* _DOCUMENT EXCERPT_:
════════════════
Robert Gordon’s sequel paper on the great stagnation

You will find his NBER paper here, in which he responds to critics and outlines his core argument that U.S. growth is doomed to be slow and subpar for a long time to come.  There is no point in summarizing this already-familiar debate, so let’s cut straight to the chase:

1. I agree with a great deal of this paper, to say the least, especially when it is compared to previous mainstream opinion on these topics.  My favorite parts are his discussions of how multi-faceted were the waves of earlier progress starting in the 19th century, compared to some of the more recent and weaker tech revolutions.  That said, in some key ways this piece falls short of meeting the standards of reasoned argumentation.
════════════════
* _INPUT DATA_:
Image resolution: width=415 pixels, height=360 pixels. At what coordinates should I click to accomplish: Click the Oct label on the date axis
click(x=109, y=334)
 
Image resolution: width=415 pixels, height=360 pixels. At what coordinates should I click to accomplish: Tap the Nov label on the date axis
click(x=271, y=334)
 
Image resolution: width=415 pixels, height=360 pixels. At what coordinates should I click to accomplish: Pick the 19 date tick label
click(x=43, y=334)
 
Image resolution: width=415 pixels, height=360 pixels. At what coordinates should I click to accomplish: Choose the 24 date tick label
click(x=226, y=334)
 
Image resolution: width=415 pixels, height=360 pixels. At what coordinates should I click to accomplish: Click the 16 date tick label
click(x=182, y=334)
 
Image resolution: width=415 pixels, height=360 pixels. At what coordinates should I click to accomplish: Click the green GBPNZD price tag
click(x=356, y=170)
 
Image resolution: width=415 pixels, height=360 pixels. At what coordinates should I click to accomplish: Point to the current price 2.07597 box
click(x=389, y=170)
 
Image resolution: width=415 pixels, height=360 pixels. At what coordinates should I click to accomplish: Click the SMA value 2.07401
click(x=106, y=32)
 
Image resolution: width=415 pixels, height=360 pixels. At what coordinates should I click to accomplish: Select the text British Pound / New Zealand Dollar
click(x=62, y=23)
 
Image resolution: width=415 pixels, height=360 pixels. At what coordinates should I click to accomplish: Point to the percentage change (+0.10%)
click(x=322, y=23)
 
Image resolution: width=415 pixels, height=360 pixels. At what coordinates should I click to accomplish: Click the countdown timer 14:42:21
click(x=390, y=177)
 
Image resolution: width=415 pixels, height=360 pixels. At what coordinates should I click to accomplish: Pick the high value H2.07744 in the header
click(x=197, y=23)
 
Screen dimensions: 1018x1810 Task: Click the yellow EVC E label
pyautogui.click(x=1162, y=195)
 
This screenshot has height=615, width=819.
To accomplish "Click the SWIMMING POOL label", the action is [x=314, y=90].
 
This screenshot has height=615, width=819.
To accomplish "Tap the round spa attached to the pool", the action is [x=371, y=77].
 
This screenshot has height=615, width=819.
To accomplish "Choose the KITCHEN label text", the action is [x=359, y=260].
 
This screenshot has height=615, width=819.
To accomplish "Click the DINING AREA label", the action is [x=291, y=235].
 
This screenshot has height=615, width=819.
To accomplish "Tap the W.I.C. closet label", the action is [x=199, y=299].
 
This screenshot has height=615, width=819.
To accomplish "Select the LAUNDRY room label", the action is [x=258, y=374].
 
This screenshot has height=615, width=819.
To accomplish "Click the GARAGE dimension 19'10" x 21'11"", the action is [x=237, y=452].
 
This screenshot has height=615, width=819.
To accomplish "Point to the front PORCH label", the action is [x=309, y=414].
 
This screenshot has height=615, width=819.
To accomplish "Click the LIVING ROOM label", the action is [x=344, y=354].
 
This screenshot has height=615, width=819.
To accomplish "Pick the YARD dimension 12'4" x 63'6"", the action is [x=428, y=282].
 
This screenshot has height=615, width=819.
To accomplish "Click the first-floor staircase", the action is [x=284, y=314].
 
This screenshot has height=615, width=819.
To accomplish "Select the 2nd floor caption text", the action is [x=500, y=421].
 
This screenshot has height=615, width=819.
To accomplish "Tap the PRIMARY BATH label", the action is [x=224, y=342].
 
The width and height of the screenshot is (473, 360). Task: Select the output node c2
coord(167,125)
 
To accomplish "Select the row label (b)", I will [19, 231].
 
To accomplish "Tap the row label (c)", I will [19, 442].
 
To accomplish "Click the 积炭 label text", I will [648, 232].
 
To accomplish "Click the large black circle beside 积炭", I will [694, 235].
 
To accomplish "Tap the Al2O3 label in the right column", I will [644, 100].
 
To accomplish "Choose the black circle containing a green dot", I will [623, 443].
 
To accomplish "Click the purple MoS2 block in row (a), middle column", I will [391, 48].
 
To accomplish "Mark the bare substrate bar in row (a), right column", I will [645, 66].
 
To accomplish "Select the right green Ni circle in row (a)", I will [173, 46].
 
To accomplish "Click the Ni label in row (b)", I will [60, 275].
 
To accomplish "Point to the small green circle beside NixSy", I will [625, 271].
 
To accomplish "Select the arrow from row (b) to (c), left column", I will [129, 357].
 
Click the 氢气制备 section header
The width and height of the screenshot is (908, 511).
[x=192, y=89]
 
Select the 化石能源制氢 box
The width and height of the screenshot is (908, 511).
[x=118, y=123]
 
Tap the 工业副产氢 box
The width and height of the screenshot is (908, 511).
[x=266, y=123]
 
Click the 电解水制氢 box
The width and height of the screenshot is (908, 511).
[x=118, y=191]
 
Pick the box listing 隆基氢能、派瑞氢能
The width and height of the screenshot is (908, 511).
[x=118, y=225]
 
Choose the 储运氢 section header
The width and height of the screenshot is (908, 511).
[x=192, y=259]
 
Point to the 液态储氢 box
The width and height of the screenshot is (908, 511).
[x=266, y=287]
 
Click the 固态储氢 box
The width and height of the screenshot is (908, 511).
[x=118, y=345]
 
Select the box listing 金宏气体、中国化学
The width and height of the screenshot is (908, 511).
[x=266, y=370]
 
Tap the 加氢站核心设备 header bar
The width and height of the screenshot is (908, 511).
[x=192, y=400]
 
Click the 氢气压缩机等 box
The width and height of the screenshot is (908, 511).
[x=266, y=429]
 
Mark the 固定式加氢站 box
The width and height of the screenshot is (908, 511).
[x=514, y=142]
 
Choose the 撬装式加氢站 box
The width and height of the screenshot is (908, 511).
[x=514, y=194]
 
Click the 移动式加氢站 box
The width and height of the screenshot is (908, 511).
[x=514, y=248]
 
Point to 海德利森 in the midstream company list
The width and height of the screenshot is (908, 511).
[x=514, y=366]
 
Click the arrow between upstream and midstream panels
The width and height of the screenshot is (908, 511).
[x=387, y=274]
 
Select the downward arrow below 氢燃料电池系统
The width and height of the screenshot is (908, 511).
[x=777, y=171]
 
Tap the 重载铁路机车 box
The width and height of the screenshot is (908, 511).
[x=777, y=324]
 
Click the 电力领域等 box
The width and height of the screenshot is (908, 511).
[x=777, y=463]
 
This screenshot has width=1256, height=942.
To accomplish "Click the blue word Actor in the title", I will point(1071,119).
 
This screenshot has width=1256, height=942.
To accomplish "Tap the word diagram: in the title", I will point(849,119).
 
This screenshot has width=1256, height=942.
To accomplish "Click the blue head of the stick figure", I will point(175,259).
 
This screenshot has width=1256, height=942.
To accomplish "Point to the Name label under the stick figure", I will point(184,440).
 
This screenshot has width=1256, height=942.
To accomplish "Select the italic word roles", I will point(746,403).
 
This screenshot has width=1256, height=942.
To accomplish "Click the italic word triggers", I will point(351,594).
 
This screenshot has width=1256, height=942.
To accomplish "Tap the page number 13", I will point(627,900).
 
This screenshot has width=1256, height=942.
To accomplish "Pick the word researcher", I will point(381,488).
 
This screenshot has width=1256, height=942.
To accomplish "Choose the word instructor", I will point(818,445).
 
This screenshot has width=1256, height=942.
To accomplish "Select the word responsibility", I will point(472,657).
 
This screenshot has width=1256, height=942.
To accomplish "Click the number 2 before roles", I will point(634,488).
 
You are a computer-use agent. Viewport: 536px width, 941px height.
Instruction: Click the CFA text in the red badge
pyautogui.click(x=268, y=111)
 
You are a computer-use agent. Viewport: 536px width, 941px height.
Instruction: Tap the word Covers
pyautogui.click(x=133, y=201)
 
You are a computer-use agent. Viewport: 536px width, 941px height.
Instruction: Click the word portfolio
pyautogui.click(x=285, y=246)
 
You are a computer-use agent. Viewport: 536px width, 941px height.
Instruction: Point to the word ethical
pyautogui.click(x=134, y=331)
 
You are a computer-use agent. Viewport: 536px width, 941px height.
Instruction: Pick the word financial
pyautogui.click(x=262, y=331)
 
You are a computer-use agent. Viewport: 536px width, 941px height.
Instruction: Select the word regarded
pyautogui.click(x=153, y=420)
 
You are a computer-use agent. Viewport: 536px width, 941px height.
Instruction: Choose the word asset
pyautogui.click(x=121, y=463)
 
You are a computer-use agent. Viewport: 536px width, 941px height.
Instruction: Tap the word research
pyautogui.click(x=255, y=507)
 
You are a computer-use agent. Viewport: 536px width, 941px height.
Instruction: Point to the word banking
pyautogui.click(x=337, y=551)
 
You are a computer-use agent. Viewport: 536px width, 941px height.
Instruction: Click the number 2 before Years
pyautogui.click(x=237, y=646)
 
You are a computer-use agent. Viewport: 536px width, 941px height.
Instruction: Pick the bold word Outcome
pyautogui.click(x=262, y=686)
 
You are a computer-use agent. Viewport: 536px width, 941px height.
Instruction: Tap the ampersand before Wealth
════════════════
* _USING THE INFORMATION_:
- a) Reproduce the passage of the Robert Gordon piece that begins at the words "You will find" and stops after "of reasoned argumentation.".
- b) Answer these questions using the Robert Gordon piece:
(i) What does Gordon's NBER paper argue about U.S. growth?
(ii) In which century did the earlier waves of progress start?
(iii) What does the piece say Gordon's paper falls short of in some key ways?
The data has no connection to the Robert Gordon piece.

* _ANSWERS TO THIS EXERCISE_:
- a)
You will find his NBER paper here, in which he responds to critics and outlines his core argument that U.S. growth is doomed to be slow and subpar for a long time to come.  There is no point in summarizing this already-familiar debate, so let’s cut straight to the chase:

1. I agree with a great deal of this paper, to say the least, especially when it is compared to previous mainstream opinion on these topics.  My favorite parts are his discussions of how multi-faceted were the waves of earlier progress starting in the 19th century, compared to some of the more recent and weaker tech revolutions.  That said, in some key ways this piece falls short of meeting the standards of reasoned argumentation.

- b)
(i) It is doomed to be slow and subpar for a long time to come.
(ii) The 19th century.
(iii) Meeting the standards of reasoned argumentation.